— WHAT YOU SHOULD DO —
The entries that follow include a run beginning at the line with "浜田耕作関係資料(860) (134, 1011)" and ending at the line with "For every named target in this 1470×2096"; restate that run word for word and leave the rest out.

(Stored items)
......

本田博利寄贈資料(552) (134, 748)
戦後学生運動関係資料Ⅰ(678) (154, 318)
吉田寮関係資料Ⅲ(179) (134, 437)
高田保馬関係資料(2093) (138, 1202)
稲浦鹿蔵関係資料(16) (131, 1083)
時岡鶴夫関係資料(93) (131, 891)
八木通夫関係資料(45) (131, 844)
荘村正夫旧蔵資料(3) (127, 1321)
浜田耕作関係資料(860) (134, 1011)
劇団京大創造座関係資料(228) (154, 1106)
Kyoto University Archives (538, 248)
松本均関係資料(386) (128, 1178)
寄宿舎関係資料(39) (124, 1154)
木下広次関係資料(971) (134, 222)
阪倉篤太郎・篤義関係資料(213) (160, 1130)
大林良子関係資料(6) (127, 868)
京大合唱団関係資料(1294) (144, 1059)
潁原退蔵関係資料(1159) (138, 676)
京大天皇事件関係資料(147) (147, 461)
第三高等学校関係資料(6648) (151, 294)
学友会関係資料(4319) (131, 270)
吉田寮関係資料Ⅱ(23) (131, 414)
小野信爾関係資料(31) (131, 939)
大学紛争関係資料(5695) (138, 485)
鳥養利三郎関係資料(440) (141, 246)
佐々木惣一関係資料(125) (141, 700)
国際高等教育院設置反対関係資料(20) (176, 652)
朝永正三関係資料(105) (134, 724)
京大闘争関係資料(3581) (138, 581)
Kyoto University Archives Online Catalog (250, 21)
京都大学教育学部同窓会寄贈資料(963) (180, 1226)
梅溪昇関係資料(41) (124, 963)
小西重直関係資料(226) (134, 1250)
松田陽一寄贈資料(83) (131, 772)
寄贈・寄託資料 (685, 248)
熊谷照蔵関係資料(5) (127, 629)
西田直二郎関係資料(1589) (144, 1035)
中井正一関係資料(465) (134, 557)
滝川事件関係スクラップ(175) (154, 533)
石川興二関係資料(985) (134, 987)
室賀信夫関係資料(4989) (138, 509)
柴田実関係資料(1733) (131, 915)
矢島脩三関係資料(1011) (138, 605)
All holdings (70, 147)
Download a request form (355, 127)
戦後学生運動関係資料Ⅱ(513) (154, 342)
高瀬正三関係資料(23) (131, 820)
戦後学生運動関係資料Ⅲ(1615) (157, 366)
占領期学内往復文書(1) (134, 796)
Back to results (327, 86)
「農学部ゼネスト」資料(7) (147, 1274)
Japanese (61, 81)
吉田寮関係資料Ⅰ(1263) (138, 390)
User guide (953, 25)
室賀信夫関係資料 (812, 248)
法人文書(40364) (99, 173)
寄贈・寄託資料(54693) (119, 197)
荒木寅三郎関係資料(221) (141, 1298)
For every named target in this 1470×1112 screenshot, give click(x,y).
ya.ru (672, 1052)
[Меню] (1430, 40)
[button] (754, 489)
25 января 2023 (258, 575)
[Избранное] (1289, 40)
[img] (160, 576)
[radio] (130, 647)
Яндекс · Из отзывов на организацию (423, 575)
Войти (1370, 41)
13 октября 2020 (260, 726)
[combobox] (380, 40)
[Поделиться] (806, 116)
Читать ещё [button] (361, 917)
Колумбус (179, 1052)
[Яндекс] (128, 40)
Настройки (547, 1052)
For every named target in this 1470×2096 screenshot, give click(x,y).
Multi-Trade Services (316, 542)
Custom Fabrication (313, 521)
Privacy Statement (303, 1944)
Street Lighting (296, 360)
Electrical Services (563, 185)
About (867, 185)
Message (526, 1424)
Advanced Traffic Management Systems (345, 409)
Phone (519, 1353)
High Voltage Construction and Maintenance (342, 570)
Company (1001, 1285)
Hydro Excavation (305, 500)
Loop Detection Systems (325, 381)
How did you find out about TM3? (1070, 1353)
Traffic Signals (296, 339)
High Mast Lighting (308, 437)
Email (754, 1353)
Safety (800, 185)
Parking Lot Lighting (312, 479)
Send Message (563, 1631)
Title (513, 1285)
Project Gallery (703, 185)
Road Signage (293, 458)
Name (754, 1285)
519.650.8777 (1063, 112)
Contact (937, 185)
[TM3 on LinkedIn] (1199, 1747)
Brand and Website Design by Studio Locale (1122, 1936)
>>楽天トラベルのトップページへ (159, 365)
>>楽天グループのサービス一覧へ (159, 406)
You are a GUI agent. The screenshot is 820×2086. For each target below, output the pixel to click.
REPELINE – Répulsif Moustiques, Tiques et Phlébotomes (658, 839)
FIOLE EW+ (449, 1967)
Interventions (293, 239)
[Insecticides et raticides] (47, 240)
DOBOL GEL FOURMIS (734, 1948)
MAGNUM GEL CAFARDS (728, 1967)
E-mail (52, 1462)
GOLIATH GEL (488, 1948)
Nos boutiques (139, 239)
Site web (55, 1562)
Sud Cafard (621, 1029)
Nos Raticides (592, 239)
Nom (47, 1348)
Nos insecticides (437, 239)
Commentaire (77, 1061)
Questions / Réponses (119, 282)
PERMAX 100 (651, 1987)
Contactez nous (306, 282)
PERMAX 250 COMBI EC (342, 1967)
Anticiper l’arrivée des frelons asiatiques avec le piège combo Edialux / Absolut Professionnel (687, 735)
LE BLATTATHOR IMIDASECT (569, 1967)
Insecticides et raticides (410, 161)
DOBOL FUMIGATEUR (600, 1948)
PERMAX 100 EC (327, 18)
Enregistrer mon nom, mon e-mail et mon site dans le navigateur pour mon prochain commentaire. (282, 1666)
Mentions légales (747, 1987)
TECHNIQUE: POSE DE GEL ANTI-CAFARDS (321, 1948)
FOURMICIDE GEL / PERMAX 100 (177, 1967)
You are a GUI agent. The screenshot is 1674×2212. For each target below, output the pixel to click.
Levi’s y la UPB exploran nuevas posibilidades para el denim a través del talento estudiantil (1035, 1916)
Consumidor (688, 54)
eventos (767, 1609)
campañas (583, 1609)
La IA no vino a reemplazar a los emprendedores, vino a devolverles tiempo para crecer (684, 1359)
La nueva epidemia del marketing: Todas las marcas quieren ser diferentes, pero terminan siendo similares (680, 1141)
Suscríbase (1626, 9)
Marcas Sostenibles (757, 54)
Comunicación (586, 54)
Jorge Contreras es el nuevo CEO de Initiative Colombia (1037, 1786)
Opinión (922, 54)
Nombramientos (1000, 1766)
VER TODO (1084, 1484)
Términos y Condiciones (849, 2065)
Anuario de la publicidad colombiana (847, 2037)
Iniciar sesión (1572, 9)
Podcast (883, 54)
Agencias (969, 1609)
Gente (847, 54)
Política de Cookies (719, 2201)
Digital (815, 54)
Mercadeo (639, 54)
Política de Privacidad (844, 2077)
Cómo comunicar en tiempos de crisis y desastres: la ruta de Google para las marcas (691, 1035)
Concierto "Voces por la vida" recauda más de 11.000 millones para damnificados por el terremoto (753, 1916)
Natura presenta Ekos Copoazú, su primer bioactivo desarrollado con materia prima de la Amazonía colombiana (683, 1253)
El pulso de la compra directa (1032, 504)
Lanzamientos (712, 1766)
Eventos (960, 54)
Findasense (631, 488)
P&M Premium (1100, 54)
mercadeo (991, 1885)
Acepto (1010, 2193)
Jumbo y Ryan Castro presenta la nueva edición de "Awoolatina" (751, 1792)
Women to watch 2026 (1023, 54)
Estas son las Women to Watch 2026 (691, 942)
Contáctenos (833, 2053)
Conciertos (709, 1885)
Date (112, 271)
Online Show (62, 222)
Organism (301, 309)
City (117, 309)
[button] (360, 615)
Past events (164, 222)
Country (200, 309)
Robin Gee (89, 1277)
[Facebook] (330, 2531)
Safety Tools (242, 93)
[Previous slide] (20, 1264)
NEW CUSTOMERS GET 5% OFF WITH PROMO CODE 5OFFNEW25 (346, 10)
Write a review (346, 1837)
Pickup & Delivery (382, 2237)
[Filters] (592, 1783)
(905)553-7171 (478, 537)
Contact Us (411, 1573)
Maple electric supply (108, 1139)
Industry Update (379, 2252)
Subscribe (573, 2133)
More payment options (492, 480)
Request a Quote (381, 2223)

......

— SOLUTION FOR THIS TASK —
浜田耕作関係資料(860) (134, 1011)
劇団京大創造座関係資料(228) (154, 1106)
Kyoto University Archives (538, 248)
松本均関係資料(386) (128, 1178)
寄宿舎関係資料(39) (124, 1154)
木下広次関係資料(971) (134, 222)
阪倉篤太郎・篤義関係資料(213) (160, 1130)
大林良子関係資料(6) (127, 868)
京大合唱団関係資料(1294) (144, 1059)
潁原退蔵関係資料(1159) (138, 676)
京大天皇事件関係資料(147) (147, 461)
第三高等学校関係資料(6648) (151, 294)
学友会関係資料(4319) (131, 270)
吉田寮関係資料Ⅱ(23) (131, 414)
小野信爾関係資料(31) (131, 939)
大学紛争関係資料(5695) (138, 485)
鳥養利三郎関係資料(440) (141, 246)
佐々木惣一関係資料(125) (141, 700)
国際高等教育院設置反対関係資料(20) (176, 652)
朝永正三関係資料(105) (134, 724)
京大闘争関係資料(3581) (138, 581)
Kyoto University Archives Online Catalog (250, 21)
京都大学教育学部同窓会寄贈資料(963) (180, 1226)
梅溪昇関係資料(41) (124, 963)
小西重直関係資料(226) (134, 1250)
松田陽一寄贈資料(83) (131, 772)
寄贈・寄託資料 (685, 248)
熊谷照蔵関係資料(5) (127, 629)
西田直二郎関係資料(1589) (144, 1035)
中井正一関係資料(465) (134, 557)
滝川事件関係スクラップ(175) (154, 533)
石川興二関係資料(985) (134, 987)
室賀信夫関係資料(4989) (138, 509)
柴田実関係資料(1733) (131, 915)
矢島脩三関係資料(1011) (138, 605)
All holdings (70, 147)
Download a request form (355, 127)
戦後学生運動関係資料Ⅱ(513) (154, 342)
高瀬正三関係資料(23) (131, 820)
戦後学生運動関係資料Ⅲ(1615) (157, 366)
占領期学内往復文書(1) (134, 796)
Back to results (327, 86)
「農学部ゼネスト」資料(7) (147, 1274)
Japanese (61, 81)
吉田寮関係資料Ⅰ(1263) (138, 390)
User guide (953, 25)
室賀信夫関係資料 (812, 248)
法人文書(40364) (99, 173)
寄贈・寄託資料(54693) (119, 197)
荒木寅三郎関係資料(221) (141, 1298)
For every named target in this 1470×1112 screenshot, give click(x,y).
ya.ru (672, 1052)
[Меню] (1430, 40)
[button] (754, 489)
25 января 2023 (258, 575)
[Избранное] (1289, 40)
[img] (160, 576)
[radio] (130, 647)
Яндекс · Из отзывов на организацию (423, 575)
Войти (1370, 41)
13 октября 2020 (260, 726)
[combobox] (380, 40)
[Поделиться] (806, 116)
Читать ещё [button] (361, 917)
Колумбус (179, 1052)
[Яндекс] (128, 40)
Настройки (547, 1052)
For every named target in this 1470×2096 screenshot, give click(x,y).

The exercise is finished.